Turn the data lines into a Markdown table with the columns No. and Entry, leaving out blank lines. Begin at the line that has "Screen dimensions: 987x452" and stop after the line that has "pyautogui.click(x=14, y=12)".

Rows on where targets show up
.....

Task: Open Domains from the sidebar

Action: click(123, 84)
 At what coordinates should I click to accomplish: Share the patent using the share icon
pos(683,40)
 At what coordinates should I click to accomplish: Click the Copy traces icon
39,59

.....

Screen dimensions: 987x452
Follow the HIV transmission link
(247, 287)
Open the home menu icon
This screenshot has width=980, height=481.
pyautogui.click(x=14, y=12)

.....

__SOLVED PROBLEM__.
| No. | Entry |
|---|---|
| 1 | Screen dimensions: 987x452 |
| 2 | Follow the HIV transmission link |
| 3 | (247, 287) |
| 4 | Open the home menu icon |
| 5 | This screenshot has width=980, height=481. |
| 6 | pyautogui.click(x=14, y=12) |